The lynchpin behind the deal was former Florida quarterback Tim Tebow.

Newsome said he sensed buzz around the highly-decorated passer from the Broncos and perhaps another suitor.  

When Tebow's name was still available heading into the mid-20s, Newsome's phone began to heat up.

"I guess [the Broncos] had their mind set on getting that quarterback," Newsome explained.  "There were some other people looking to get into that spot, too, we think might have been trying to get to that same player."

Even after trading out of the first round, Newsome inquired about getting back in when several prospects that had been on the Ravens' radar remained.  

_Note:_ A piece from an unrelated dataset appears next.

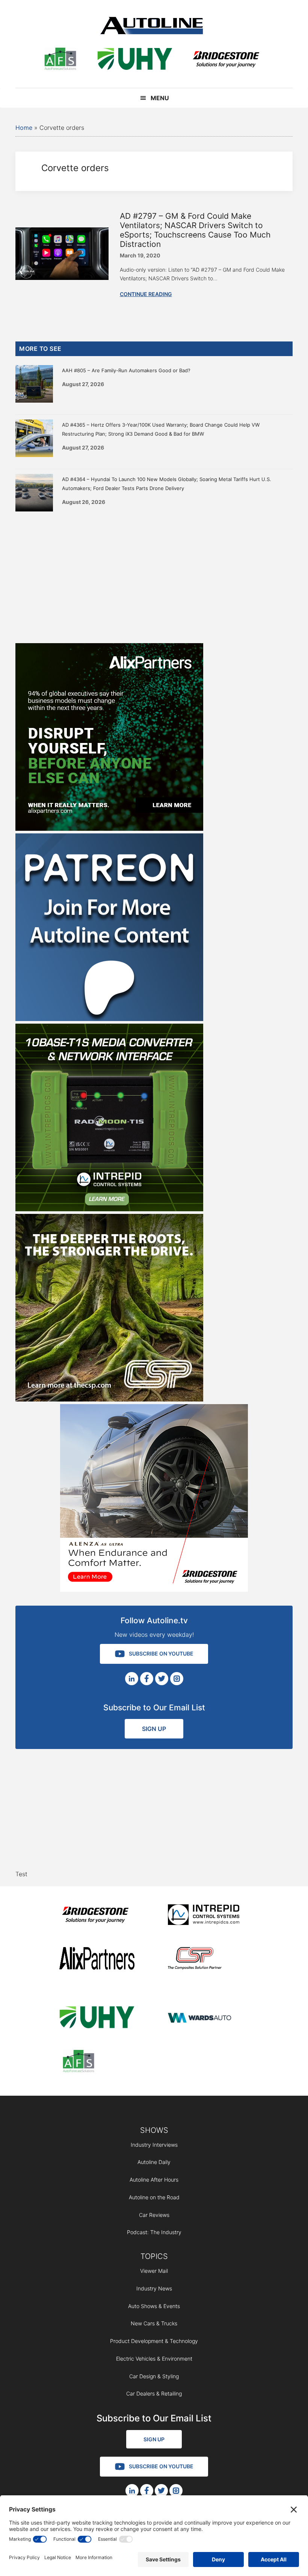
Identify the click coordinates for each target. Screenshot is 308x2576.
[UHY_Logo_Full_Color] (134, 60)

But, the Arizona Cardinals snapped up Tennessee defensive tackle Dan Williams, Rutgers cornerback Devin McCourty went to the New England Patriots and Boise State's Kyle Wilson was tabbed by the New York Jets, to name a few.

"We made some calls to the bottom of the first round," said Newsome, citing a scenario where the Ravens could simply switch pick position with another team.  "We had some scenarios where we could get back into the first round without giving any picks, just moving around a little bit.

"We did make some calls, but all three of those teams chose to pick."

The Ravens now head back to review their own board.

Under the draft's previous format, that would occur between the third and fourth rounds.

This time, however, there is much more riding on a second round stocked with talent.

"We are used to adjusting our board, so we'll be able to do it tonight," noted Newsome.  "We'll do it tonight before we go home, but then we'll be able to set, have all day tomorrow to massage it some more."